The order of filling is said to be obtained by starting at
the top of the diagram and following the arrows pointing downwards and towards
the left-hand margin of this diagram.
Following this procedure gives us the order of filling of orbitals with
electrons according to this sequence,
1s < 2s < 2p
< 3s < 3p < 4s < 3d < 4p < 5s < 4d …
This recipe when combined with a knowledge of how many
electrons can be accommodated in each kind of orbital and the number of such
available orbital in each shell is now supposed to give us a prediction of the
complete electronic configuration of all but about 20 atoms in which further
irregularities occur, such as the cases of chromium and copper. Again I don’t want to get side-tracked and so
will concentrate on one of the far more numerous regular configurations.
Some examples
To see how this simplified and ultimately flawed method
works let me consider a few examples.
The atom of magnesium has a total of 12 electrons. Using the method above this means that we
obtain an electronic configuration of,
1s2, 2s2,
2p6, 3s2
in beautiful agreement with experiments which can examine
the configuration directly through the spectra of atoms. Let’s look at another example, an atom of calcium
which has 20 electrons. Following the
well-known method gives a configuration of,
1s2, 2s2,
2p6, 3s2, 3p6, 4s2
and once again there is perfect agreement with experiments
on the spectrum of calcium atoms.
But now let’s see what happens for the very next atom, namely
scandium with its 21 electrons.
According to the time honored aufbau method the configuration should be,
1s2, 2s2,
2p6, 3s2, 3p6, 4s2, 3d1
and indeed it is. But
many books proceed to spoil the whole thing by claiming, not unreasonably
perhaps, that the final electron to enter the atom of scandium is a 3d electron
when in fact experiments point quite clearly to the fact that the 3d orbital is
filled before the 4s orbital.
The correct version can be found in very few textbooks but seems to have
been unwittingly forgotten or distorted in many cases by generations of
instructors and textbook authors as I mentioned at the outset. How can such an odd situation arise?
Why the mistake
occurs
But how can such an apparently blatant mistake have occurred
and taken such root in chemical education circles? The answer is as interesting as it is
subtle. First of all there is the fact
that the overall configuration is in fact correctly given by following the
sloppy approach. But if one asks
questions about the order of filling the sloppy approach gives the wrong answer
as I have been pointing out.

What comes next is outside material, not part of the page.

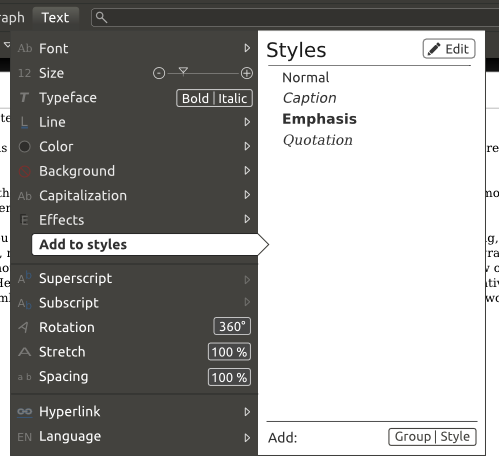Expand the Capitalization submenu arrow

click(x=247, y=195)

But even
worse, it has led many teachers and textbooks to invent all kinds of contorted
schemes in order to explain why even though the 4s orbital fills preferentially
(as it does in the sloppy version) it is also the 4s electron that is
preferentially ionized to form an ion of Sc+. Since these contortions are pure inventions I
will not waste the reader’s time by looking into them. They are quite simply incorrect since as a
matter of fact, the 4s orbital fills last and consequently, as simple logic
dictates, is the first orbital to lose an electron on forming a positive
ion.
What’s the
evidence?
But how can I be so confident in claiming that the vast
majority of chemistry teachers, professors and textbook authors have erred in
presenting the sloppy version. The
answer is that one can just consider the experimental evidence on the ions of
any particular transition metal atom such as scandium,
Sc3+ (tri-positive
ion) 1s2,
2s2, 2p6, 3s2, 3p6, 3d0, 4s0
Sc2+ (di-positive
ion) 1s2, 2s2, 2p6, 3s2,
3p6, 3d1, 4s0
Sc1+ (mono-positive ion) 1s2, 2s2,
2p6, 3s2, 3p6, 3d1, 4s1
Sc (neutral atom) 1s2, 2s2, 2p6,
3s2, 3p6, 3d1, 4s2
On moving from the Sc3+ ion to that of Sc2+ it is plain to see that the additional electron
enters a 3d orbital and not a 4s orbital as the sloppy scheme dictates. Similarly on moving from this ion to the Sc1+ ion the additional
electron enters a 4s orbital as it does in finally arriving at neutral scandium
atom or Sc. Similar patterns and
sequences are observed for the subsequent atoms in the periodic table including
titatium, vanadium, chromium(with further complications), manganese and so on.
Psychological factors
I have been thinking about what psychological factors
contribute to the retention of the sloppy aufbau. As I already mentioned it does give the
correct overall configuration for all but about 20 atoms that show anomalous
configurations, such as chromium, copper, molybdenum and many others.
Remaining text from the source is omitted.